University of Medicine Essen, Germany

Title: CELLULAR AUTOPHAGY – TREATMENT TARGET FOR THE AGING PROCESS

Biography

Biography: Aurel Popa-Wagner

Abstract

As life expectancy increases, there is an ever growing interest in preventing these diseases and multiple studies are looking for the answer to a healthy aging. Recently, several studies have focused on various aspects of ageing and autophagy. Cellular autophagy plays an important role in cytoprotection and in maintaining cellular homeostasis by preventing accumulation of toxic proteins and by eliminating pathogens. We hypothesized that pharmacological stimulation of autophagy may lead to partial regeneration of aged tissues and may stimulate healthy aging from a cognitive, as well as a functional point of view.

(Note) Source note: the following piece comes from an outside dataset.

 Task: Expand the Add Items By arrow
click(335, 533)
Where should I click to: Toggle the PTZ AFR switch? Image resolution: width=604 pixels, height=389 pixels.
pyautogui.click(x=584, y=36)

Our objective was to assess the efficacy of the drug SPT100 to extend life and improve cognitive function and spatial memory (Water-Maze) and motor function (Rotor-Rod), by stimulating autophagy processes at tissue and cellular level in the brain and the liver through transcriptomic, genomic, proteomic and imunohistochemical methods. We found that treatment with SPT100 did not extend the life span of aged rats. However, SPT100 improved the cognitive and motor functions of the aged rats, as assessed with Elevated Plus maze, Latency Curiosity Test and Forced Swim. This compound has also promising anti-inflammatory and anti-apoptotic effects on the central nervous system. We hypothesized that long-term treatment with SPT100 could reduce gene expression of various inflammation markers, including: C11, CR3, Tgfb, Cxcl10, CXCR4, Fcgr3a and Stat. Thus, by RT–PCR, we found significant decreases in the expression of mRNA coding for inflammation and astroglial markers. These results may offer a basis for further studies regarding the protective mechanisms of autophagy stimulation on the aging process.